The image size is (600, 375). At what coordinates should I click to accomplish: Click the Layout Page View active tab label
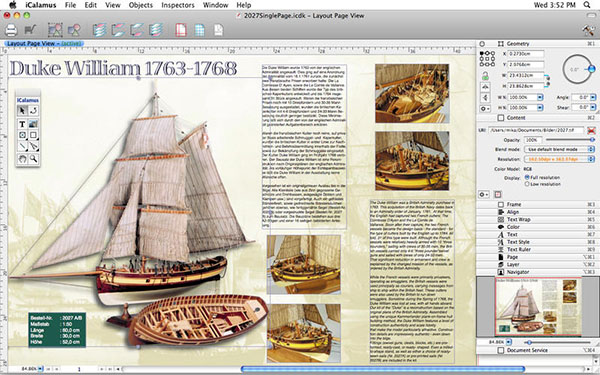(44, 44)
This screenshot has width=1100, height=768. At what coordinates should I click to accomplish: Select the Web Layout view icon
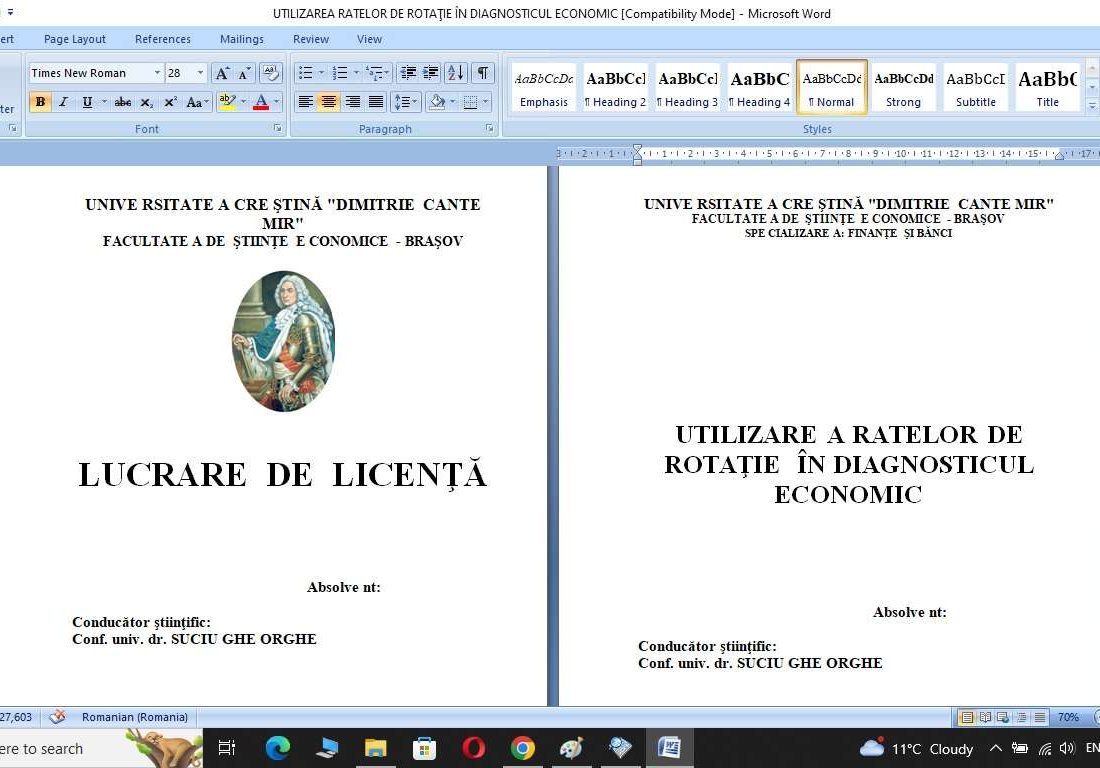[1002, 717]
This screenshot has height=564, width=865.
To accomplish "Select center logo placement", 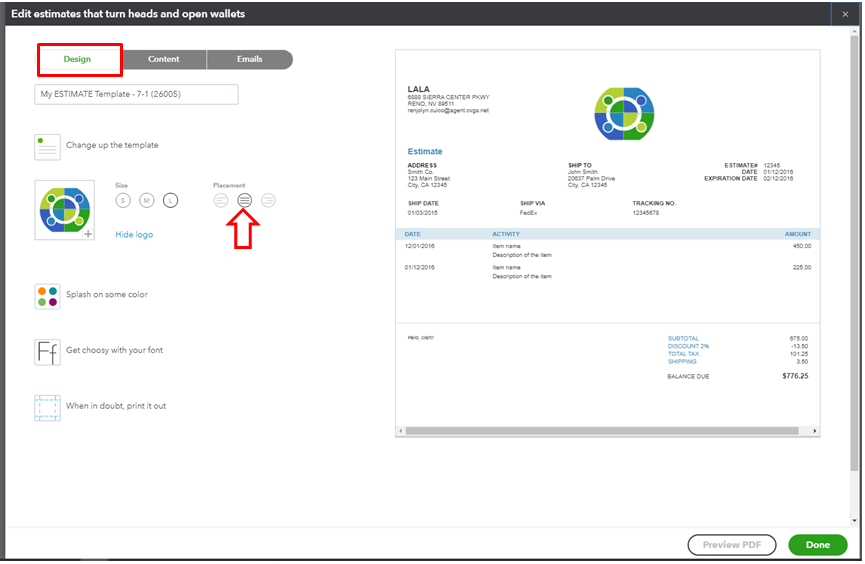I will tap(245, 200).
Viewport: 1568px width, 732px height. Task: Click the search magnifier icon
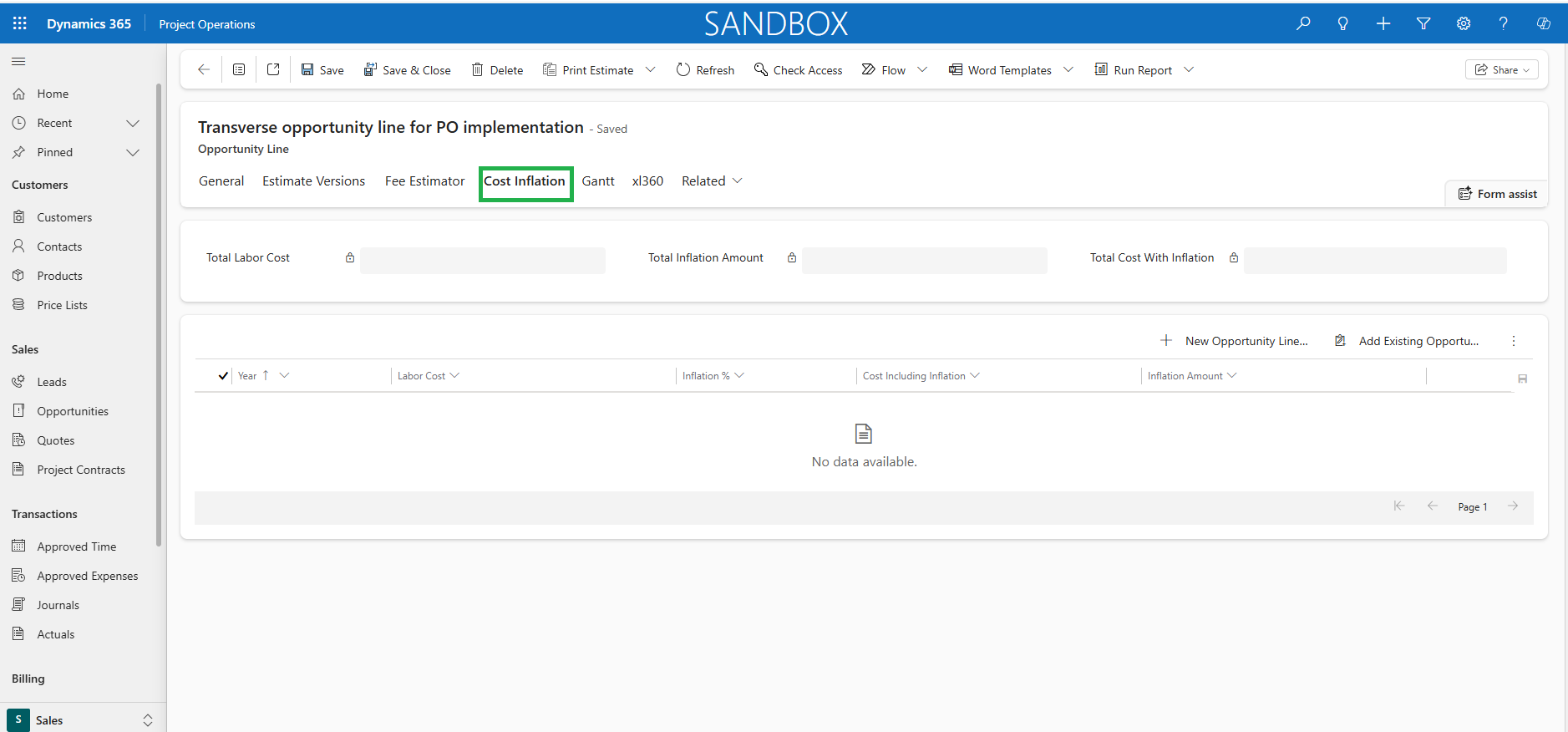1303,23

+++

What is needed ▸ Identify every line of the data that contains the word "coordinates", with case counting. Copy each such line.

Answer to this exercise ▸
The image size is (600, 375). At what coordinates should I click to accomplish: Click the Layout Page View active tab label
This screenshot has width=1100, height=768. At what coordinates should I click to accomplish: Select the Web Layout view icon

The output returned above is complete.